Update 11/3/2012: In spite of being informed by multiple sources (here on SE, a guy at the Genie Clip Canada office, someone at the SE physics site, and even my own personal test) that I should be safe with this 500-lb wall being supported by 25 drywall screws, I have found that I could not stop thinking about it. So... I tore the wall down and will be using proper wood screws to fasten the clips. It's all about peace of mind in the end. I have a company coming in a few weeks to mud the walls I put up so I can prime and paint and I don't want to keep worrying about whether or not that wall is going to come crashing down, be it on me or the people who buy my townhouse when I decide to move.

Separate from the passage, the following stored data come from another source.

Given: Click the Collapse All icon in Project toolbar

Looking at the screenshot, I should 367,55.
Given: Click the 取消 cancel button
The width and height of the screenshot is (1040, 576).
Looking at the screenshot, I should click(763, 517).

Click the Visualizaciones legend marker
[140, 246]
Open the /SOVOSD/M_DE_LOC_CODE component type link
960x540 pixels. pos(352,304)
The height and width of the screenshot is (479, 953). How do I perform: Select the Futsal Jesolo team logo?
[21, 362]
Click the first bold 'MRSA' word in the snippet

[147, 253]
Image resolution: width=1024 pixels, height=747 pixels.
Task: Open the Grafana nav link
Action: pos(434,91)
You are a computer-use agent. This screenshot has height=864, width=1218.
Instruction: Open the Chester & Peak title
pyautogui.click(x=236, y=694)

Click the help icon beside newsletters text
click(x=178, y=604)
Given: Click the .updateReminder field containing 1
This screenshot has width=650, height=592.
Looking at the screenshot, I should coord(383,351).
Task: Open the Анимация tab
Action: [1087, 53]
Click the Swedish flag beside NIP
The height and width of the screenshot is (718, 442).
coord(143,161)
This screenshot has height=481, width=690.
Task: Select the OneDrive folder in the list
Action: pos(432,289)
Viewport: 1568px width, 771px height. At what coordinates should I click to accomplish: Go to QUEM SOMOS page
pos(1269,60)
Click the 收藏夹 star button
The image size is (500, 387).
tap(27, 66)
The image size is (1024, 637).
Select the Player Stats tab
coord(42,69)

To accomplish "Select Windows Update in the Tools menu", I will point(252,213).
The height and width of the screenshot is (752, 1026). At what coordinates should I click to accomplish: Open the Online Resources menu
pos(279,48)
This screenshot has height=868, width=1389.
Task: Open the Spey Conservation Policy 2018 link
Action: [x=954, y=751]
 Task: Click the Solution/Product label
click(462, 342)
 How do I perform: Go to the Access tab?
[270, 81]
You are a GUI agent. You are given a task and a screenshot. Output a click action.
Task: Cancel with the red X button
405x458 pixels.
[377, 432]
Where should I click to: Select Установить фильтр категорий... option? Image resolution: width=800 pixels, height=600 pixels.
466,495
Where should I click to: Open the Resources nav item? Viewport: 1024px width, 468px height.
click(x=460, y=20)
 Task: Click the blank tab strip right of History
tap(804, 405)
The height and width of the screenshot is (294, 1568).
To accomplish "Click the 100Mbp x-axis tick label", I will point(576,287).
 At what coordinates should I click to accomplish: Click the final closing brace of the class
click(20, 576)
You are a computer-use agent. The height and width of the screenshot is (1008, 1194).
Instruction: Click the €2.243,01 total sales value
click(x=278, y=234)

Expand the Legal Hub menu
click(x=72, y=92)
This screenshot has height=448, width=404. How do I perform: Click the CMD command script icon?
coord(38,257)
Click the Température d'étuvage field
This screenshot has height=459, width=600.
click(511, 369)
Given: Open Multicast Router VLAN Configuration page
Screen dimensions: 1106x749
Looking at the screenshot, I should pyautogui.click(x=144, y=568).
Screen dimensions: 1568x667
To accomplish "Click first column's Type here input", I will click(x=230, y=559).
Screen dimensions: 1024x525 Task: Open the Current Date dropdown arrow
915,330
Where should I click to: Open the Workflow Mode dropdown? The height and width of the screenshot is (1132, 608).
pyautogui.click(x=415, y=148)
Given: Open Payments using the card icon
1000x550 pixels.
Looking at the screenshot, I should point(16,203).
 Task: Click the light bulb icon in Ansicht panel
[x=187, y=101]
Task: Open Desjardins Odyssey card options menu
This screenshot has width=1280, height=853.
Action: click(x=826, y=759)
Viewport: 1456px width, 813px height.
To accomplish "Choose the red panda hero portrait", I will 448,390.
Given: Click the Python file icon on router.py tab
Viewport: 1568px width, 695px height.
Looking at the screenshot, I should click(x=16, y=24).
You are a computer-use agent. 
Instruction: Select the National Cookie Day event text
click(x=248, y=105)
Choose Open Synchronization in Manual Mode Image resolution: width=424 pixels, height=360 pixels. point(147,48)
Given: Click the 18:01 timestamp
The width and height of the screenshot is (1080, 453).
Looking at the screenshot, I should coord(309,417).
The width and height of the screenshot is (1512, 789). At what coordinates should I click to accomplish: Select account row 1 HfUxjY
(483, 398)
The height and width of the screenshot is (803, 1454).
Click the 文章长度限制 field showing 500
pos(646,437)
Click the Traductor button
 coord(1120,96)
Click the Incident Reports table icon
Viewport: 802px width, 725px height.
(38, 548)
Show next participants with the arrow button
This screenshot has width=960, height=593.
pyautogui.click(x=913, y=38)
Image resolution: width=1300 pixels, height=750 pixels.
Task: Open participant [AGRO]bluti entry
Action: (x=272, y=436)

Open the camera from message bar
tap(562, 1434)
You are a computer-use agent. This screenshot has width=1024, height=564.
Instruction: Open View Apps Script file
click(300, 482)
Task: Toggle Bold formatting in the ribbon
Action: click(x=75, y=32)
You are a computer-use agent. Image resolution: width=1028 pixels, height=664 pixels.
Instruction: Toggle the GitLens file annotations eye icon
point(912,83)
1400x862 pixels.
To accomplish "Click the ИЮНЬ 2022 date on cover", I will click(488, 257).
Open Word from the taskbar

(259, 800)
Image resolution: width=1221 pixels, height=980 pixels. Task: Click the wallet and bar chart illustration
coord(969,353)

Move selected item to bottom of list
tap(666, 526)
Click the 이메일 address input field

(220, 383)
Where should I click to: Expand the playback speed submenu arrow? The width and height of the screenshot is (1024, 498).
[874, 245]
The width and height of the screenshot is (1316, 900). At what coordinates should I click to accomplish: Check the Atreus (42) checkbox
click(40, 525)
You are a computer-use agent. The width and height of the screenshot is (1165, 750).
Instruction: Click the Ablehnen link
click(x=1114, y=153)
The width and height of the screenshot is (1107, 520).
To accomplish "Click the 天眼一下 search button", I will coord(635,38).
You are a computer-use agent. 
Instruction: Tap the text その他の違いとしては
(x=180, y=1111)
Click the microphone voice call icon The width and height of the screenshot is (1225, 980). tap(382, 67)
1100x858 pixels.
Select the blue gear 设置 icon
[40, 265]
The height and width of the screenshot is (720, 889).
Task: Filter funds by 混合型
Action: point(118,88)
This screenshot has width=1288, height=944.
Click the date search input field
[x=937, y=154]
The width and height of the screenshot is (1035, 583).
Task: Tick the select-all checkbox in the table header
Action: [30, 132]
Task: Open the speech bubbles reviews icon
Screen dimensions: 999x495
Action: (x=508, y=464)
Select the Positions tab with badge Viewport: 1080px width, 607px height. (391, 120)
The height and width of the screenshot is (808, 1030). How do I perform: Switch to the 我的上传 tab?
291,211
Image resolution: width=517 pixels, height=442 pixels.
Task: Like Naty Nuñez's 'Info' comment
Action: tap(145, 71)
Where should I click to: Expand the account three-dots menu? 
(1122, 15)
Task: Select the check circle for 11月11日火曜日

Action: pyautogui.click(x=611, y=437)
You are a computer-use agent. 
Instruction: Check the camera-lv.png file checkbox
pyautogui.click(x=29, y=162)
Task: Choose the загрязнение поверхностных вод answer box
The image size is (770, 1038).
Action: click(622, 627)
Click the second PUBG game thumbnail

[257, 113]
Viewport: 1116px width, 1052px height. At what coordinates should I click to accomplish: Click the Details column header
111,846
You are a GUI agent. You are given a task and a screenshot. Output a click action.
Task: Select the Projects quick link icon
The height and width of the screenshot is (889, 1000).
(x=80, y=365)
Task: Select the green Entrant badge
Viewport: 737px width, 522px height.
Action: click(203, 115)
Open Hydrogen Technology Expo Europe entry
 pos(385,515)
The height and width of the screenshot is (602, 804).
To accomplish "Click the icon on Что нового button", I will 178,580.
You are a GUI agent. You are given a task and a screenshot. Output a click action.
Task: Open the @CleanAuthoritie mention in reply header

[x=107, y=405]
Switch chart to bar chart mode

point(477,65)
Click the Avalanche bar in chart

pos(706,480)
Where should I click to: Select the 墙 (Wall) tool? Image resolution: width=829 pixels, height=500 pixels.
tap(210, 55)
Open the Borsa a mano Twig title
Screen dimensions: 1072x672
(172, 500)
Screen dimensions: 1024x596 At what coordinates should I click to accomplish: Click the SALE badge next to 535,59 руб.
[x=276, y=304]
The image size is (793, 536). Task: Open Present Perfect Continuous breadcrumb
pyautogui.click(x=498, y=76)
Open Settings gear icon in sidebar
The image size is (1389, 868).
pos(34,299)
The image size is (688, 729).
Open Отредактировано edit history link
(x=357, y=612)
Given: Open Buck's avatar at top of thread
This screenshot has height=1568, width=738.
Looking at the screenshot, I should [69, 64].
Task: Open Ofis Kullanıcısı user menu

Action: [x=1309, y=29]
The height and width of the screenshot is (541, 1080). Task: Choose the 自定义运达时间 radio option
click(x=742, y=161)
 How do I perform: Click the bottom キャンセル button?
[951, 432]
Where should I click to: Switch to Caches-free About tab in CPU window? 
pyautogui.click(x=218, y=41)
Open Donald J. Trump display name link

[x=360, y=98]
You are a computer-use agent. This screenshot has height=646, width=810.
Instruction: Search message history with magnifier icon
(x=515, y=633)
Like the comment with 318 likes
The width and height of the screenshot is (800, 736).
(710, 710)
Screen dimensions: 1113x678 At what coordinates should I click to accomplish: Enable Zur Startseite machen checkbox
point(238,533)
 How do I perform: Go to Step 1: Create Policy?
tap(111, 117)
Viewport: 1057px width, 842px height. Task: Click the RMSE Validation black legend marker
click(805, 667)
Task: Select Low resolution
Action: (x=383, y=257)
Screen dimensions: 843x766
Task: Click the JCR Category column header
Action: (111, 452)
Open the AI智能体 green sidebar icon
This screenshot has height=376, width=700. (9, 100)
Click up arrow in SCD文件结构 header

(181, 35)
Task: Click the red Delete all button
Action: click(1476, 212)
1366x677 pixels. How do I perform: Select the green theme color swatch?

My advice: Never use drywall screws to bear any load. As others have already stated, they're not designed to bear load. For that type of application, use proper screws with adequate strength.
Original question below:
I originally asked this question back in February and want to reword it in hopes that I can get a more obective answer. Here are the screws in question:
Late last year, I hung two layers of type-X drywall on a furring channel assembly for a soundproofing project. The entire assembly goes like this:
- Mounted 5 rows of Genie Clips (RSIC) to studs using the above-linked 2 1/2" drywall screws. There are 25 clips total in the whole assembly. The clips are 1" thick, so 1" of the screw is outside the stud. However, it's fastened snug against the clip, so it's not like there's exposed screw sticking out of anything.
- 5 rows of metal furring channels (hat channels) are snapped into the clips from the top of the wall to the bottom.
- Two layers of type-X drywall at 72 lbs per 4x8 sheet are fastened to the furring channels using the same screws. There are 7 sheets, so 7x72 = 504 lbs. This wall is suspended, so it's not touching the ceiling, walls, or floor.
The instructions said I could use drywall or wood screws so long as they're coarse thread. Only after I got the wall installed did I learn of "shear strength" and that drywall screws are very brittle, snapping under pressure rather than bending like wood screws. This got me worried, so I came here to see if this wall is safe.
If the math is simple, we can take the total weight of the assembly (520 lbs if you add the approximate weight of the furring channels) and divide that by 25 (the number of clips) and arrive 20.8 lbs, the minimum average weight capcity per screw in order for the wall to hold up without anything being attached to it (dart boards, mirrors, portraits, etc).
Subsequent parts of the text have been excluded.